All this clearly pointed to a larger amount of saving which he was not sure how they could manage. Rohini then pointed out that the plan provided for their entire expense post retirement. This would not be required because she planned to work when he started the business. So there was some room to increase the amount required for the business.
Rohini then asked with a mischievous look in her eyes “Are we planning never to buy a house? “. Ravi asked “what do you have in mind. Can we afford to?”
Rohini turned the computer on which Ravi was working and said, why don’t you make a cup of tea for both of us and let me see if this tool helps me think of a way.
Ravi disappeared into the kitchen where he was more comfortable than trying to build a more robust financial plan. Rohini added a goal – ‘House’. She thought for a moment, what is the right time to buy a house? They currently paid a rent of about 20000 pm which could be paid as an EMI as well. That would pay the EMI for a loan of about 20 lacs for 20 years. A decent house would cost around 50 lacs. She entered the amount. Then out of a whim she thought- what would we need to do if we wanted the house one year from now. She did a quick back of the envelop calculation. They had 15 lacs saved which could be used for down payment. They would take a 35 to 40 lac loan which would mean 35K EMI from the loan she would take from her bank. They would save 20K from rent so an additional 15K as expenses.

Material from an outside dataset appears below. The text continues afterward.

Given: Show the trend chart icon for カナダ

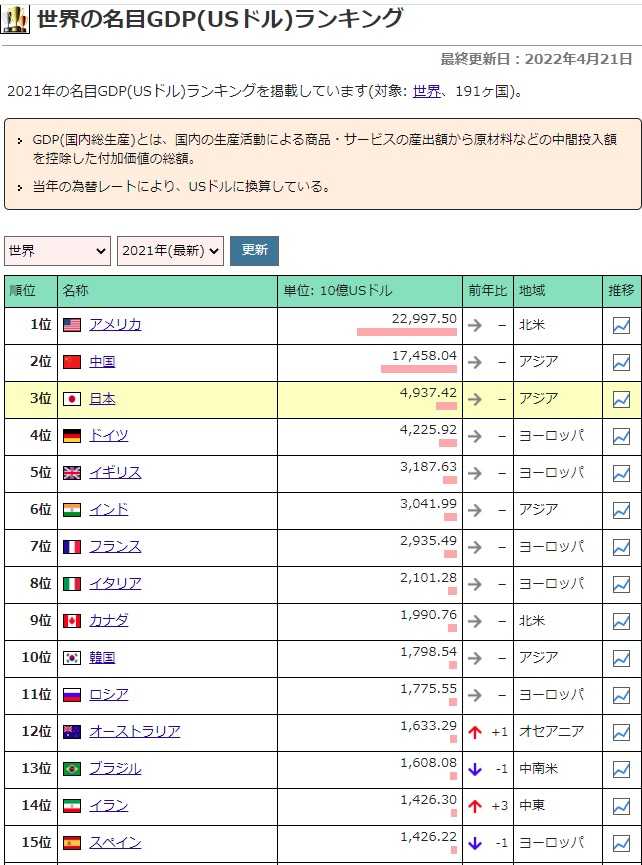Looking at the screenshot, I should click(x=621, y=621).
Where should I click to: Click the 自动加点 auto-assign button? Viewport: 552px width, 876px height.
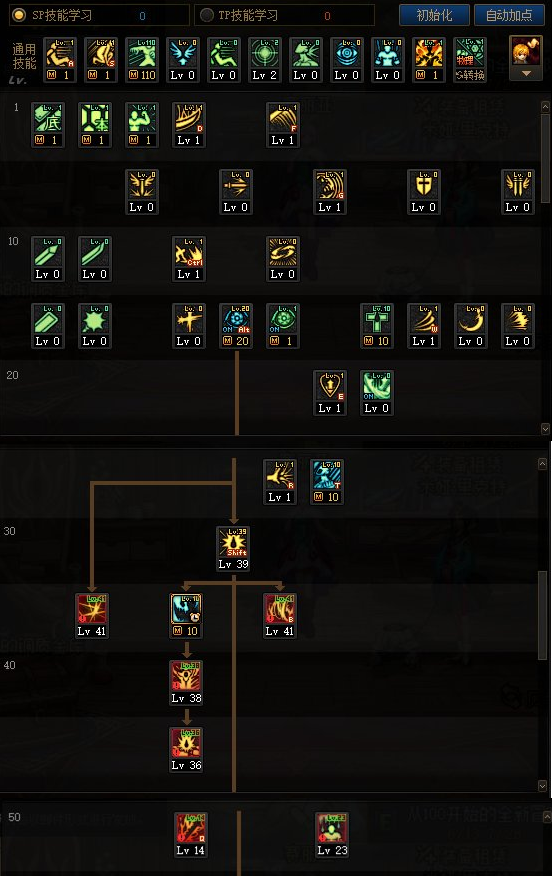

She edited Ravi’s profile and brought the lumpsum saving to zero. She reduced the monthly expenses for retirement planning to Rs 30000 and increased Rewansh’s education current expenses estimate by 5 lacs. She then looked at the new plan. The monthly SIP required was 75K. This would be a stretch considering the current monthly saving possible after paying the EMI on the planned house.
However, they both would get an increment by then and they would have to compromise on their current lifestyle, well not much if she put her mind to it.
Ravi walked in with two cups of tea and saw a smug look on Rohini’s face. “What mischief are you up to?”
“We are going to buy a house within the next 12 months”
“What! Have you gone off your rockers? “
“No. It’s just good planning”
Rohini explained the changes she had made. Ravi was surprised that it was possible.
“It looks good. I never thought we could afford a house if I quit my job early. But it means you would have to work for the next 20 years”
“Yes. But that is what I am currently planning anyway. And buying a house means we will have one less expense when we retire, so essentially we need a smaller retirement corpus”
“That’s pretty awesome. Yes, this plan is very smart indeed”
“Yes. Frankly, I was surprised too. I wasn’t planning on us buying a house, but looking at the plan you made, I had a feeling we could pull it off without killing ourselves or sacrificing our dreams”
“How do you implement this plan?”
Both Ravi and Rohini looked at the Moneyworks4me FPT and found that all they had to do was click on the Monthly SIP tab to find the answer
Half an hour later they had all the answers they needed. They both felt they deserved to celebrate.